All models in the gravel range (except the AL) have mounts for a rear pannier rack, in addition to ‘carryall’ mounts on the front forks. The fork mounts allow oversized cages to be fitted for carrying larger items of luggage such as ground mats, sleeping bags, etc. In combination with handlebar bags and under saddle seat packs, the Gravel range can handle a huge volume of luggage. Ensuring you never have to leave home without those bikepacking essentials.
Whether you intend to grind some gravel or embark upon the bikepacking trip of a lifetime, staying hydrated is essential. Each gravel bike (except the electric AL e) is fully equipped with no less than 4 bottle cage mounts. These are situated on the seat tube, on the down tube, underneath the down tube and on the top tube.
Developed specifically for our gravel range, an all-new alloy riser handlebar features gravel-specific ergonomics for enhanced comfort and control over the roughest surfaces. Flared drops provide a wider, more stable stance for improved handling at speed, while the riser shape provides more room for fitting a bar bag. The Gravel SL carbon model also offers compatibility with the new gravel-optimised iteration of the LEVEL 5 carbon integrated handlebar system
650b wheels enhance the go-anywhere attitude of any gravel bike and enable the fitting of large air volume tyres. The smaller diameter of the wheels enhances the agility and traction of the bike for aggressive cornering at higher speeds. More fun and more control, what’s not to like?
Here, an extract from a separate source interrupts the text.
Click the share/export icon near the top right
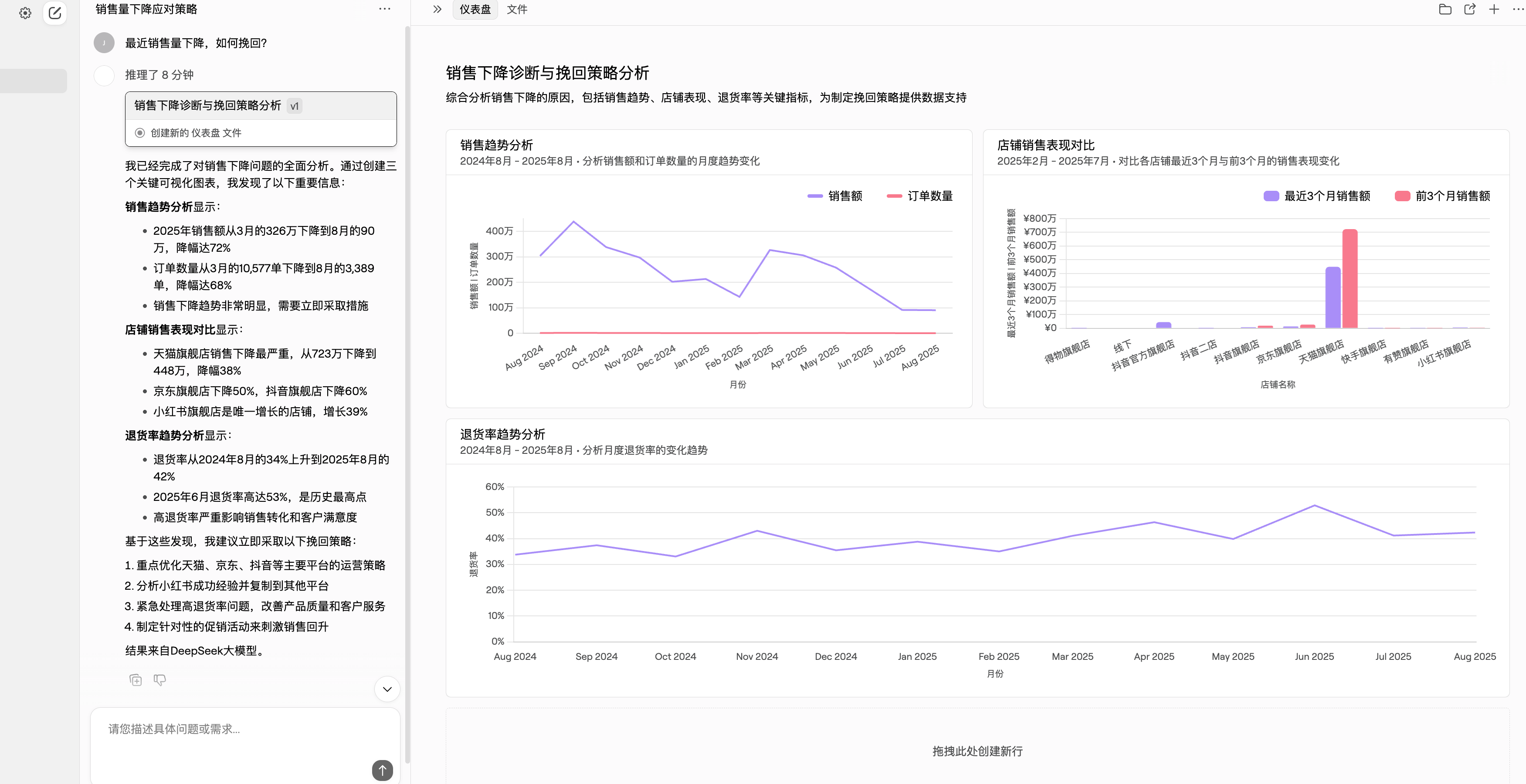pos(1470,9)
This allows supple tyres to be fitted at lower pressures to cushion both bike and rider from the shocks transmitted when riding on the most extreme gravel tracks.
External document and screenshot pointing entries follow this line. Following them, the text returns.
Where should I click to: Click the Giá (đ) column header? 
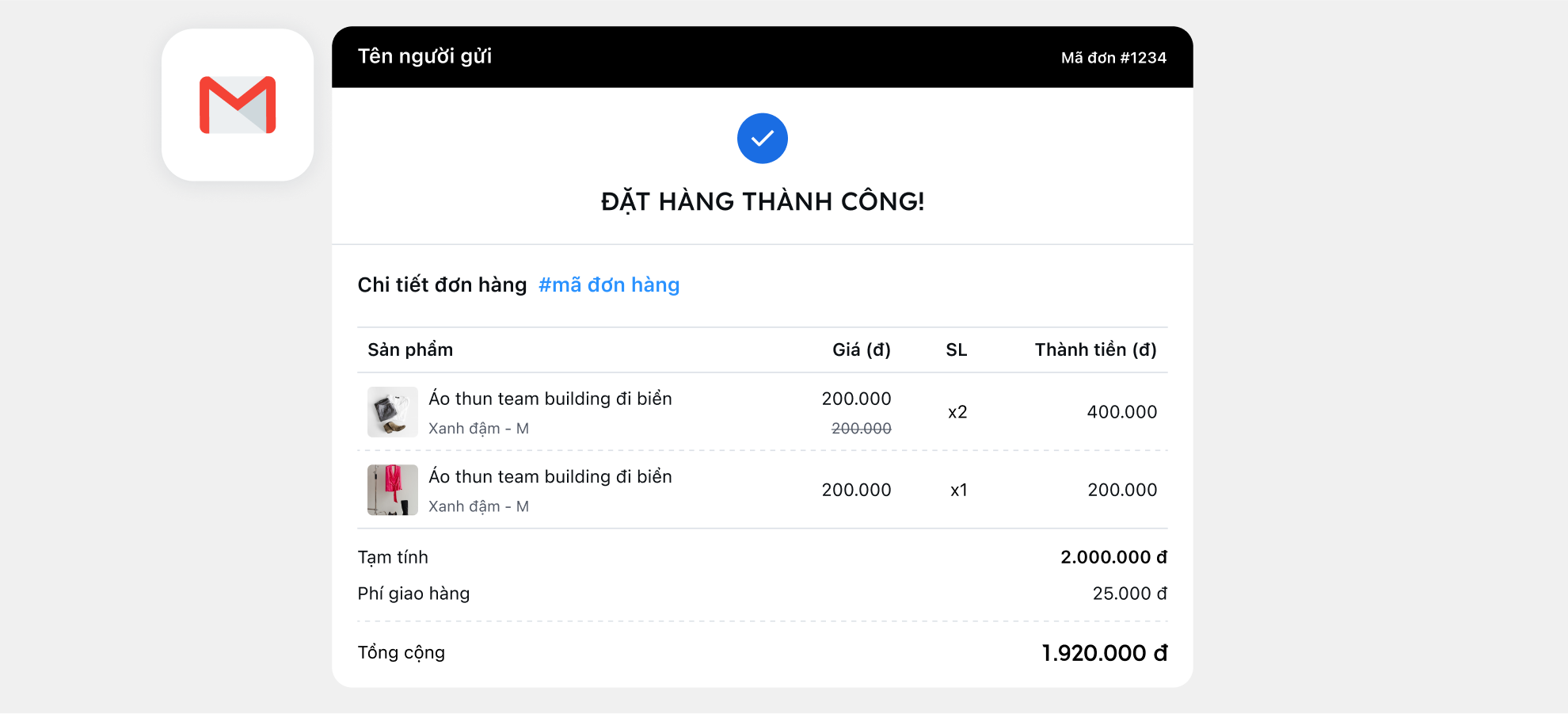pos(861,350)
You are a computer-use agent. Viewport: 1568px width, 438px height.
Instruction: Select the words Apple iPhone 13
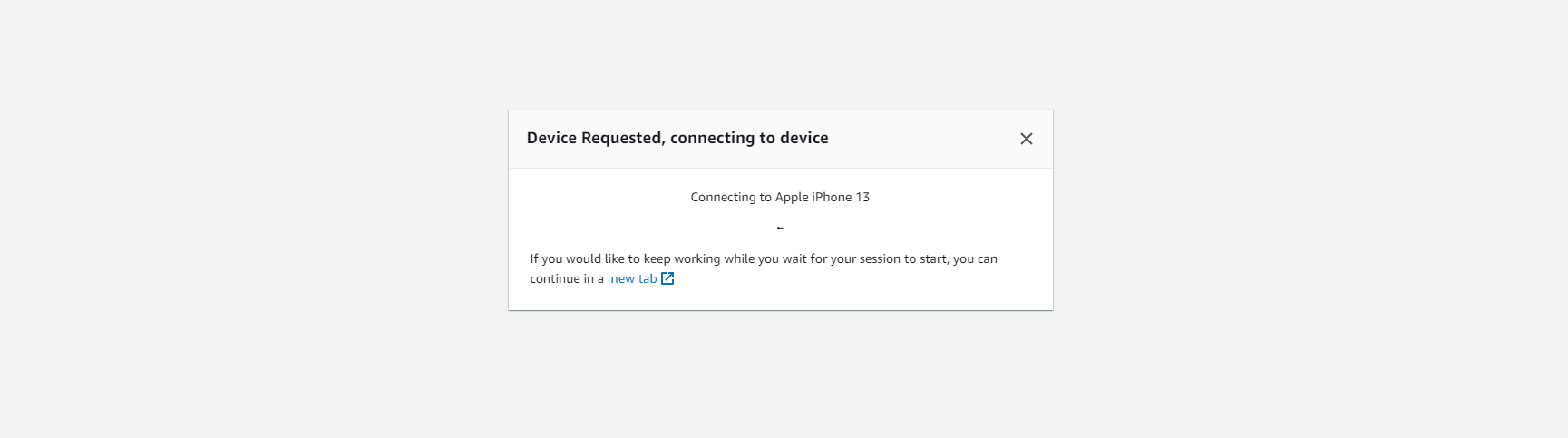coord(822,198)
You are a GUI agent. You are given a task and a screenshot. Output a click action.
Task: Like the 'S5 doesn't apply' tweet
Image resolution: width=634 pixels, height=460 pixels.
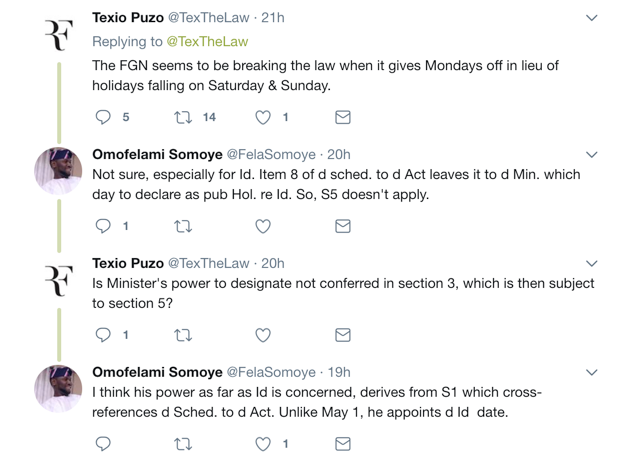pos(263,226)
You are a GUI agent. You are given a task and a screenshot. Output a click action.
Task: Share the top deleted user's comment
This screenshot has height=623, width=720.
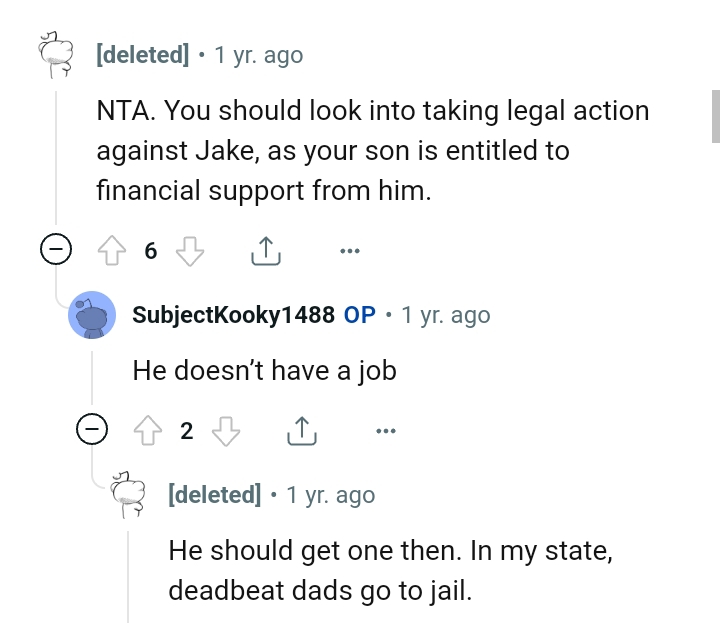[265, 251]
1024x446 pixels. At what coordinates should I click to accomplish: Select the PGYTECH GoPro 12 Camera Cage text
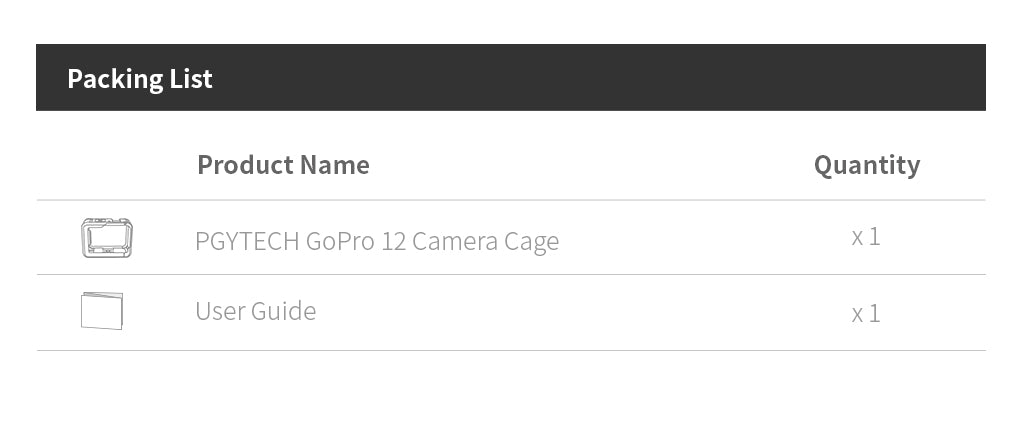click(x=377, y=241)
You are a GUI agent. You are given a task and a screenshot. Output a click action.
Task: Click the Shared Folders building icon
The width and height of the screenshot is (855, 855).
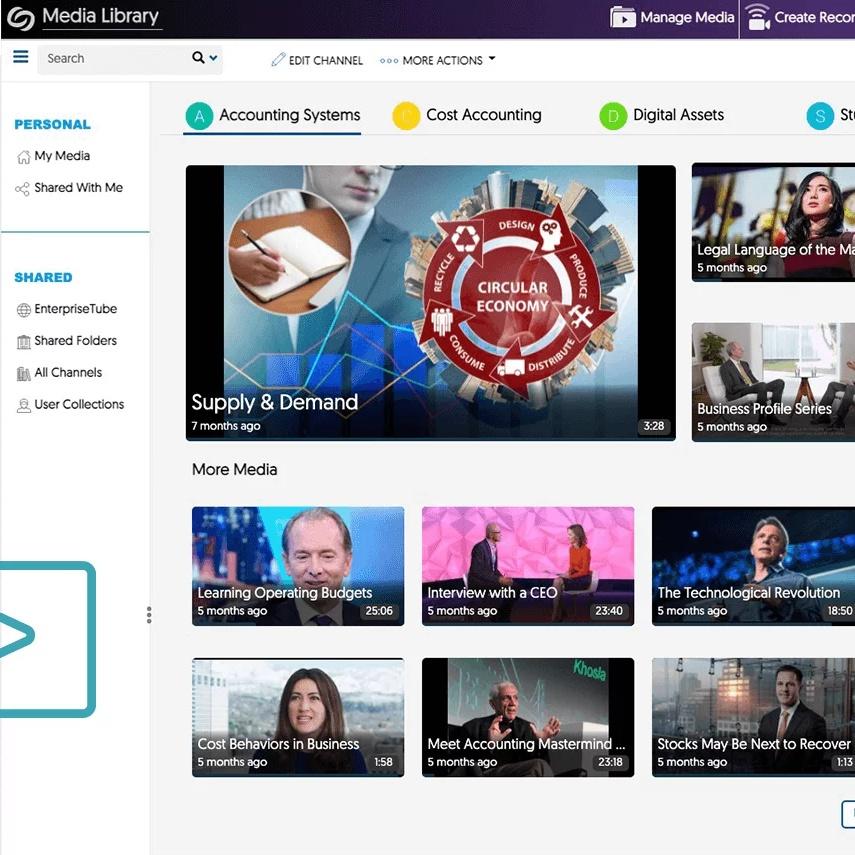[x=23, y=342]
For a bike range dedicated to gravel, there were some standout choices when it comes to the drivetrain. Groupset manufacturers Shimano and Campagnolo have developed all-new, gravel-specific gear systems, GRX and Ekar respectively. Whereas SRAM has been producing 1x drivetrains for some time. These specialised groupsets have been developed specifically for the gravel scene with gravel-optimised gearing, ergonomics and rugged reliability. With no front mech to worry about, and a clutch on the rear mech unshipping the chain on bumpy terrain is a thing of the past.
Click here to view the Gravel range
Differences at a glance
In the table below is a simplified comparison of our recommended usage for each bike type, in addition to what component options are available for each within BikeBuilder.
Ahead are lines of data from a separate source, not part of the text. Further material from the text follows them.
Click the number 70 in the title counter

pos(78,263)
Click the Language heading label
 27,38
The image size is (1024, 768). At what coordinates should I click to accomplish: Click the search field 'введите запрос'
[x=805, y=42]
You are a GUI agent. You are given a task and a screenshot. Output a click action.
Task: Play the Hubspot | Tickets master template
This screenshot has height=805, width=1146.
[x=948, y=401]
|Usage /Spec Availability||CGR||Gravel|
|Endurance for road riding||✔||✘|
|700c & 650b wheel compatible||✔||✔|
|Available with road-focused gearing||✔||✘|
|Available with gravel-specific gearing||✔||✔|
|Off-road enhanced geometry||✘||✔|
|Bikepacking/ Adventure touring||✘||✔|
So, to summarise, the bottom line of whether to choose a CGR or Gravel boils down to where you intend to ride and how you wish to ride. If you require a bike that performs like a road bike on tarmac and also offers you the versatility to add some off-road adventure into your rides, then the CGR is the clear winner.
On the other hand, if you require an incredibly fast and agile gravel grinder for off-road fun and shenanigans then a Gravel bike is the one for you. They are designed to ride faster, smoother and explore the most challenging terrain. The Gravel series’ mammoth luggage capacity also makes it supremely suited to epic bikepacking trips into the unknown.